EXERCISE DIRECTIONS:
The answer is to be an exact copy of the lines below running from the line with "Вакансии (43, 715)" down to the line with "Hjælpematerialer (57, 2339)", both ends included, and nothing more.

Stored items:
----------------

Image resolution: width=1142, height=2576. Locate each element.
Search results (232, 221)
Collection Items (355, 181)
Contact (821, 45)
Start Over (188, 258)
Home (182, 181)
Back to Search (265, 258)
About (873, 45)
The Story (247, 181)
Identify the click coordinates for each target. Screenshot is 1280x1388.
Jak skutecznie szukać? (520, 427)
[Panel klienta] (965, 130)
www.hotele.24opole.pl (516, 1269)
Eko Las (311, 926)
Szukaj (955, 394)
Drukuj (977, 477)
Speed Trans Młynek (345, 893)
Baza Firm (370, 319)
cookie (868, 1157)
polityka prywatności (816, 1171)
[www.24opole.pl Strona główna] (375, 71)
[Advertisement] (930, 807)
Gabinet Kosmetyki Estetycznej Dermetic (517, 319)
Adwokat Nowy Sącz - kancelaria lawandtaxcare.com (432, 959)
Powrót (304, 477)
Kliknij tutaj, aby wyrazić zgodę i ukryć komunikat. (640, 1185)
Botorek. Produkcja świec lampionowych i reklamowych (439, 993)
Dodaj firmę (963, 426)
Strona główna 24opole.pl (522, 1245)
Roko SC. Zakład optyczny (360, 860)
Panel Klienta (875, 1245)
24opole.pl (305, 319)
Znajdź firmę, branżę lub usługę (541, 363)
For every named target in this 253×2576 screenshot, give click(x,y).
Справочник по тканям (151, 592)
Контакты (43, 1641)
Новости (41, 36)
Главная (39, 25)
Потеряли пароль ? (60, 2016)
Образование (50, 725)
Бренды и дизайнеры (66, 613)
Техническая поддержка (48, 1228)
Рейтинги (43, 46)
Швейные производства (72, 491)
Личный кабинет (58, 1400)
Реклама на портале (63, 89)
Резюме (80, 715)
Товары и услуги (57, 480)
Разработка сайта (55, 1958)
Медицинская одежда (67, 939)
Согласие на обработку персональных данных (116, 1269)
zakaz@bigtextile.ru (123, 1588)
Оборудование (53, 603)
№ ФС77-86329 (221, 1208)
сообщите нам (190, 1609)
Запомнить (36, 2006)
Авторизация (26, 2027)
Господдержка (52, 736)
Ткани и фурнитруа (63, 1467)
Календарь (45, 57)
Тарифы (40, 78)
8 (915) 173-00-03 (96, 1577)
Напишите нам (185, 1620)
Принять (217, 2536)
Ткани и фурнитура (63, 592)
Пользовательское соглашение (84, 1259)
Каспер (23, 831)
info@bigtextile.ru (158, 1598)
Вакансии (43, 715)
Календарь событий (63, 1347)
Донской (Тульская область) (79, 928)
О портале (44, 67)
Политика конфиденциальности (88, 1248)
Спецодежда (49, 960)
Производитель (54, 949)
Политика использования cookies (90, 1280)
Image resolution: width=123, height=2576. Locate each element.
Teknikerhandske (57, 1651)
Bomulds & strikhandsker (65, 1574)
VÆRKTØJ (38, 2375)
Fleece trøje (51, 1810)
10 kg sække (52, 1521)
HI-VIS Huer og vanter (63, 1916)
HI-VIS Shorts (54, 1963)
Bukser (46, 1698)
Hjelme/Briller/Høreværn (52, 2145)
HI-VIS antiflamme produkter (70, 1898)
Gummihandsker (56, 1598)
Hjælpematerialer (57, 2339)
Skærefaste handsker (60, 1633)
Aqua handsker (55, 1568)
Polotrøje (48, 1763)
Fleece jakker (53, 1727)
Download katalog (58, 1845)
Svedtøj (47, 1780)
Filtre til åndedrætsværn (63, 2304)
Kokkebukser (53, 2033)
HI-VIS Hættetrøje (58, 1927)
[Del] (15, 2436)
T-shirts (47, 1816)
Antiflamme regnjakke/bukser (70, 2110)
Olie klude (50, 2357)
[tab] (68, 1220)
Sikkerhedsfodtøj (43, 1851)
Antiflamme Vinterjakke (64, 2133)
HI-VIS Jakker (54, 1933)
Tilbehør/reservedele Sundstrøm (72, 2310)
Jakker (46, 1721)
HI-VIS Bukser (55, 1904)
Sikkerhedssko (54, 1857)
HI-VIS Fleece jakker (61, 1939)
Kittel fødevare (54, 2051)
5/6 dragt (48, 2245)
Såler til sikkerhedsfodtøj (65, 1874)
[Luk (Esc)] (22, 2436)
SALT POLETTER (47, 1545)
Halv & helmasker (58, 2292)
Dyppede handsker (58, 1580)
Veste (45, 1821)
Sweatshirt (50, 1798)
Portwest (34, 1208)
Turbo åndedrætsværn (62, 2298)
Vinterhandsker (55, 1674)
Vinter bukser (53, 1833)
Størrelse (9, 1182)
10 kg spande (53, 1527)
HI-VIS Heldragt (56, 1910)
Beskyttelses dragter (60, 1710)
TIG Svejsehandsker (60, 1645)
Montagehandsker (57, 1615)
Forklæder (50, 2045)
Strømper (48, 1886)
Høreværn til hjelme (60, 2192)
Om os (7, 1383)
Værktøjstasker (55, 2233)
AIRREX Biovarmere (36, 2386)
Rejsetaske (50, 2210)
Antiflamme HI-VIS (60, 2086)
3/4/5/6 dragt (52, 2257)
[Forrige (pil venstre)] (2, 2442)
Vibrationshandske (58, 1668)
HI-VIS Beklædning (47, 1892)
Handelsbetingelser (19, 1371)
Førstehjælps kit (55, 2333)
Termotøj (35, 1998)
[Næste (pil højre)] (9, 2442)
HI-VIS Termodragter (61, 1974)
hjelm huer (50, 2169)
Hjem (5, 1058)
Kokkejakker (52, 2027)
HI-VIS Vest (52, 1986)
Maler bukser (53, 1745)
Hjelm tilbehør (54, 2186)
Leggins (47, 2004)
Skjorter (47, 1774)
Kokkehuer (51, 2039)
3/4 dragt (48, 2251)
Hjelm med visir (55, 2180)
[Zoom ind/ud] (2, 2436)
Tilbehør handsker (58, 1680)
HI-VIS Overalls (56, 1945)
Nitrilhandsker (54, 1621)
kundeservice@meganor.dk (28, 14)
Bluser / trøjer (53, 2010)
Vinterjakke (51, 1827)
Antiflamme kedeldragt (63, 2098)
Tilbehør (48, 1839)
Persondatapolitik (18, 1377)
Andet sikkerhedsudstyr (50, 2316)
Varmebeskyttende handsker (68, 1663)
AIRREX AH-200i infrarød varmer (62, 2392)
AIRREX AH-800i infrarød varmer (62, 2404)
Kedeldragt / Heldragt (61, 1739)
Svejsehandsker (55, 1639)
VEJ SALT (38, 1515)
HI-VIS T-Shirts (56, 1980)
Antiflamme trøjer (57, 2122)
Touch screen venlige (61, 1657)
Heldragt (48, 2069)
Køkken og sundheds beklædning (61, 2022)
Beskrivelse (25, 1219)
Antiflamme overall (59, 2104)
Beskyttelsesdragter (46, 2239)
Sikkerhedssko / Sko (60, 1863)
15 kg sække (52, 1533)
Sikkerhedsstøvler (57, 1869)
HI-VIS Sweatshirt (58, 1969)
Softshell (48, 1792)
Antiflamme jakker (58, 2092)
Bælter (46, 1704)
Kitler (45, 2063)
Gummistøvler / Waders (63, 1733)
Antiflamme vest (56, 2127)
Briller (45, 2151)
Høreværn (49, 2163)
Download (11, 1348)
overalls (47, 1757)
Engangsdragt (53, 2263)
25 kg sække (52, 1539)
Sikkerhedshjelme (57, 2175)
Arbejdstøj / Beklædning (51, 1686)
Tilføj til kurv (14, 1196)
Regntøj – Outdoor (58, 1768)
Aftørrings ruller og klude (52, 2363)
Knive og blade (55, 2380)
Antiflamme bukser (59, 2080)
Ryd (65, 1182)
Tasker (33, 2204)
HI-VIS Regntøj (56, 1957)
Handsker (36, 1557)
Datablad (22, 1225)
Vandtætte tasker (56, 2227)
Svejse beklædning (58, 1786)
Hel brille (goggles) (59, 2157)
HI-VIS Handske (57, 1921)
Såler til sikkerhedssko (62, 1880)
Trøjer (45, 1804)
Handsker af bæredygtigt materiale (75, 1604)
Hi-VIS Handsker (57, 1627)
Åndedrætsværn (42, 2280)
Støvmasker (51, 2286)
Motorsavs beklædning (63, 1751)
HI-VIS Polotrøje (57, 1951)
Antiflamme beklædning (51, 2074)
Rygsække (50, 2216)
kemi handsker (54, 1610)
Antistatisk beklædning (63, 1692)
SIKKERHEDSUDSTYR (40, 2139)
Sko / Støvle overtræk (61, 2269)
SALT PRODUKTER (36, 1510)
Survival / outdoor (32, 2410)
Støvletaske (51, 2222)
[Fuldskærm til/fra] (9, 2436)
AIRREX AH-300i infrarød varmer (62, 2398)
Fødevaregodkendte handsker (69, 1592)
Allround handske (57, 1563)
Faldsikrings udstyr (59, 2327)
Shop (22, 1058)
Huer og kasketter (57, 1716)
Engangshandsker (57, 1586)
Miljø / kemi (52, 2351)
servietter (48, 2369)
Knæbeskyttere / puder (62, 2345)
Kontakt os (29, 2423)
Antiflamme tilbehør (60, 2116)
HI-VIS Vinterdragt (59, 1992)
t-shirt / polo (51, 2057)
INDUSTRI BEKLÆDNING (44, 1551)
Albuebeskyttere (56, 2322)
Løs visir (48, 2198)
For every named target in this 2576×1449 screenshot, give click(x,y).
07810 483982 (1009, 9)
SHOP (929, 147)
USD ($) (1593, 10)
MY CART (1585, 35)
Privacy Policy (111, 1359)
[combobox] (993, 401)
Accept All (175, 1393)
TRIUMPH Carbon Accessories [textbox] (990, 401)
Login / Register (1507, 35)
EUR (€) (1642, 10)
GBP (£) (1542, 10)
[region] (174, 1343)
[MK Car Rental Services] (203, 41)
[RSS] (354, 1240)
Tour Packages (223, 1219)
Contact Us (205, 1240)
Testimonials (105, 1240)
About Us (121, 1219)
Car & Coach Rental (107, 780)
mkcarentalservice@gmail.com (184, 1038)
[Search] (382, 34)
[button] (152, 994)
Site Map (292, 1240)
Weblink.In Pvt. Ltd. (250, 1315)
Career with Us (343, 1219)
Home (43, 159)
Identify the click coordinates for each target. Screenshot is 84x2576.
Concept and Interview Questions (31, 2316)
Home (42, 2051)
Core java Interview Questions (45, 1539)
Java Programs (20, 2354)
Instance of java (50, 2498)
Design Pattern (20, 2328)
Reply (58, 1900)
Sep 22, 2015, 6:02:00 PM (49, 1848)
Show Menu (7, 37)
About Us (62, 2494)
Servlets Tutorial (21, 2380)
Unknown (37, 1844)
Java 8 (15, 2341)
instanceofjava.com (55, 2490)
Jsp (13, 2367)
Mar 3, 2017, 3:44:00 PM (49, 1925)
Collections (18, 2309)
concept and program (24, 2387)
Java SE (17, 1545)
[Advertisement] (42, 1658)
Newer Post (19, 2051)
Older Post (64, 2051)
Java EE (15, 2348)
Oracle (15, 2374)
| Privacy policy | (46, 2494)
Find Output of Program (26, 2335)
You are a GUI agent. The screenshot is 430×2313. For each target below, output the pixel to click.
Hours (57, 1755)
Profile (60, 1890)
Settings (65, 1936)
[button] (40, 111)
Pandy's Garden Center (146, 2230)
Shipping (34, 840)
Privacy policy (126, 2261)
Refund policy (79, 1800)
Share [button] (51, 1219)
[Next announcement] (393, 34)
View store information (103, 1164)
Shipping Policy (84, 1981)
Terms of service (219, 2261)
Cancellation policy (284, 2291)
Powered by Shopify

----------------

RESULT:
Вакансии (43, 715)
Календарь событий (63, 1347)
Донской (Тульская область) (79, 928)
О портале (44, 67)
Политика конфиденциальности (88, 1248)
Спецодежда (49, 960)
Производитель (54, 949)
Политика использования cookies (90, 1280)
Image resolution: width=123, height=2576. Locate each element.
Teknikerhandske (57, 1651)
Bomulds & strikhandsker (65, 1574)
VÆRKTØJ (38, 2375)
Fleece trøje (51, 1810)
10 kg sække (52, 1521)
HI-VIS Huer og vanter (63, 1916)
HI-VIS Shorts (54, 1963)
Bukser (46, 1698)
Hjelme/Briller/Høreværn (52, 2145)
HI-VIS antiflamme produkter (70, 1898)
Gummihandsker (56, 1598)
Hjælpematerialer (57, 2339)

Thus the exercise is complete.